Le Fonds monétaire international (FMI) intensifie ses discussions avec le Sénégal, alors que le pays traverse une grave crise financière liée à la découverte d’une dette publique largement sous-évaluée. À la suite d’un audit indépendant mené par le cabinet Forvis Mazars, des écarts majeurs ont été révélés entre les données officielles antérieures et la réalité budgétaire, remettant en cause la fiabilité des chiffres fournis sous l’administration précédente.
Lors d’un point de presse, Julie Kozack, directrice de la communication du FMI, a confirmé que l’institution reste « étroitement engagée » avec les autorités sénégalaises. Le Fonds examine actuellement un inventaire préliminaire de la dette transmis par Forvis Mazars. Selon Mme Kozack, les premières conclusions de l’audit sont globalement conformes aux attentes du FMI, mais la validation finale est encore en cours.

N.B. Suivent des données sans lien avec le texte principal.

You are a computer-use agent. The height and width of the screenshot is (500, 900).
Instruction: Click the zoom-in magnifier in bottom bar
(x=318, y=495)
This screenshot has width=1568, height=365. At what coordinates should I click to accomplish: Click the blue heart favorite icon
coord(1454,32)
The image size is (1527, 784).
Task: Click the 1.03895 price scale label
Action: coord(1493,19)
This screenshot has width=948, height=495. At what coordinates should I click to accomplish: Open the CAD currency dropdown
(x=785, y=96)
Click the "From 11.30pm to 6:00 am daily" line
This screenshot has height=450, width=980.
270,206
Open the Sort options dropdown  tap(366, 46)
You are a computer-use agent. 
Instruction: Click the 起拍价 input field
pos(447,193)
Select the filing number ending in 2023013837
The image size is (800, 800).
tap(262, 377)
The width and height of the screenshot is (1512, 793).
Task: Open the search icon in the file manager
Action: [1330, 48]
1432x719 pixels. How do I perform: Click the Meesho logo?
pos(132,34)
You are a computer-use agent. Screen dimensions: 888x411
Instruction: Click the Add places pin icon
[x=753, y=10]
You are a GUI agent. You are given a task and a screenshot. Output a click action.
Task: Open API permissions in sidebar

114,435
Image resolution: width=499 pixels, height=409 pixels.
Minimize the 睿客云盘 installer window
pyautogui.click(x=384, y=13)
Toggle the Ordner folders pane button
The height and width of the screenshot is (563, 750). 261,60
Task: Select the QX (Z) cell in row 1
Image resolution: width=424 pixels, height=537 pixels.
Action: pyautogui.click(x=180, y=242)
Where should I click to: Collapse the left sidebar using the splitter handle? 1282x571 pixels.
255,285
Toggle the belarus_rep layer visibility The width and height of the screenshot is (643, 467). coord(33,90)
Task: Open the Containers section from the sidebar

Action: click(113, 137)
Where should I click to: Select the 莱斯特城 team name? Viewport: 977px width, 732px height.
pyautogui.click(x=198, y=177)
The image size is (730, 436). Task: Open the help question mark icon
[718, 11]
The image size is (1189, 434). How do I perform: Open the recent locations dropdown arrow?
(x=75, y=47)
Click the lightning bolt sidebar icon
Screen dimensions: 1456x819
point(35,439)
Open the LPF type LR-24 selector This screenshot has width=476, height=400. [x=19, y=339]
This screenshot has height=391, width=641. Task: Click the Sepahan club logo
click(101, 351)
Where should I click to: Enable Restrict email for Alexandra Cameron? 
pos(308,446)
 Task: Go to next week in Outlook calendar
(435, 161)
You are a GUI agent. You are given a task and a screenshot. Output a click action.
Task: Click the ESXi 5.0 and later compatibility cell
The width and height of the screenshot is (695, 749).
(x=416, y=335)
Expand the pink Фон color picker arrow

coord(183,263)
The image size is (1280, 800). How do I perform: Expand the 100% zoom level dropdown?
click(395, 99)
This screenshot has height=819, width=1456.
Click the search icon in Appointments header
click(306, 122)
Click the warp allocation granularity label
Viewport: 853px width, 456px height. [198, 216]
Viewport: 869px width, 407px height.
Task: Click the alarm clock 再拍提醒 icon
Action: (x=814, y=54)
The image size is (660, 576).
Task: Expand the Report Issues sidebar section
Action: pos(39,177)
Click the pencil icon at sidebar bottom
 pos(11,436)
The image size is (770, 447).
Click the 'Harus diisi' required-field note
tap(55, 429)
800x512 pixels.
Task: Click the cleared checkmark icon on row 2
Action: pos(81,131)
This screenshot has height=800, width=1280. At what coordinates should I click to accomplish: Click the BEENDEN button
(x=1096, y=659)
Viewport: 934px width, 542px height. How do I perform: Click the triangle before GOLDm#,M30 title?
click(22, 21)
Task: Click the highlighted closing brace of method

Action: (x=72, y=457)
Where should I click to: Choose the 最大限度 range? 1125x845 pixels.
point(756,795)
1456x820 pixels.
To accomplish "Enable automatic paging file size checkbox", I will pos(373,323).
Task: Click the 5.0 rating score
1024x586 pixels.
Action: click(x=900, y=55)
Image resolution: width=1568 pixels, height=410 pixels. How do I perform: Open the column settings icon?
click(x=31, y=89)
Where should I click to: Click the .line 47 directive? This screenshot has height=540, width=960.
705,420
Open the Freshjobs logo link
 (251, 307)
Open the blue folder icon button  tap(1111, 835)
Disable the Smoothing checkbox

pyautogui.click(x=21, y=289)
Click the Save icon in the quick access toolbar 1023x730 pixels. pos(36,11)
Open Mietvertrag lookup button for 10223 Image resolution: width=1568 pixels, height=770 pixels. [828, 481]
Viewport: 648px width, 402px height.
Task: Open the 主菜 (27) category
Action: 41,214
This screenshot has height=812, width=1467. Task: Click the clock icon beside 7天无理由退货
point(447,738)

Un déficit et une dette largement sous-estimés
Les récentes investigations, commanditées par le président Bassirou Diomaye Faye, ont révélé que le déficit budgétaire pour l’année 2023 s’élevait à plus de 10 % du PIB, soit le double des chiffres officiels annoncés. De plus, la Cour des comptes a estimé dans un rapport de février 2025 que la dette publique atteignait près de 100 % du PIB, contre 74,4 % auparavant déclarés. Cette situation serait due à des prêts non déclarés, représentant entre 7 et 13 milliards de dollars, notamment au sein des entreprises publiques.
Ces révélations ont entraîné la suspension d’un accord de facilité de crédit de 1,8 milliard de dollars signé avec le FMI en juin 2023. Pour sortir de l’impasse, une rencontre stratégique s’est tenue le 9 juillet dernier à Washington entre le président Faye et Gita Gopinath, première directrice générale adjointe du FMI. Cette dernière a réaffirmé le soutien du Fonds, tandis que le chef de l’État sénégalais a renouvelé son engagement en faveur de la transparence et des réformes structurelles.
Une mission décisive attendue à Dakar
Dans le but de relancer la coopération, une équipe du FMI est attendue à Dakar à la fin du mois d’août. Cette mission sera chargée d’évaluer les mesures correctives proposées par le gouvernement sénégalais et de discuter des modalités d’un nouveau programme de soutien. « Elle permettra également de présenter le cas des données erronées au Conseil d’administration du FMI », a précisé Julie Kozack.
Le Fonds travaille également à renforcer les capacités techniques du Sénégal en matière de gestion de la dette et de fiabilité des données. Parmi les réformes envisagées : la centralisation de la gestion de la dette publique, un meilleur encadrement des projets financés par l’étranger, ainsi qu’un recalcul du PIB national, qui pourrait atténuer le poids relatif de la dette.
Une confiance des marchés encore fragile
Sur les marchés financiers, la crise a durement affecté le profil de crédit du Sénégal. L’agence S&P Global Ratings a abaissé la note souveraine du pays à « B- » en juillet 2025, avec une perspective négative. Elle estime la dette publique à 118 % du PIB, l’un des ratios les plus élevés d’Afrique pour cette catégorie. Cette situation a provoqué une chute d’environ 25 % de la valeur des obligations sénégalaises entre septembre 2024 et juin 2025.
Cependant, l’annonce de réformes budgétaires et d’un nouveau cadre de gouvernance a permis un léger rebond des titres sénégalais en juillet, nourrissant l’espoir d’un redressement progressif.
La reprise officielle des négociations avec le FMI dépend désormais de l’issue de la mission d’août et d’une décision du Conseil d’administration du Fonds concernant une éventuelle dérogation pour les erreurs de déclaration. Un accord serait déterminant pour restaurer la confiance des partenaires financiers du Sénégal et remettre le pays sur une trajectoire soutenable.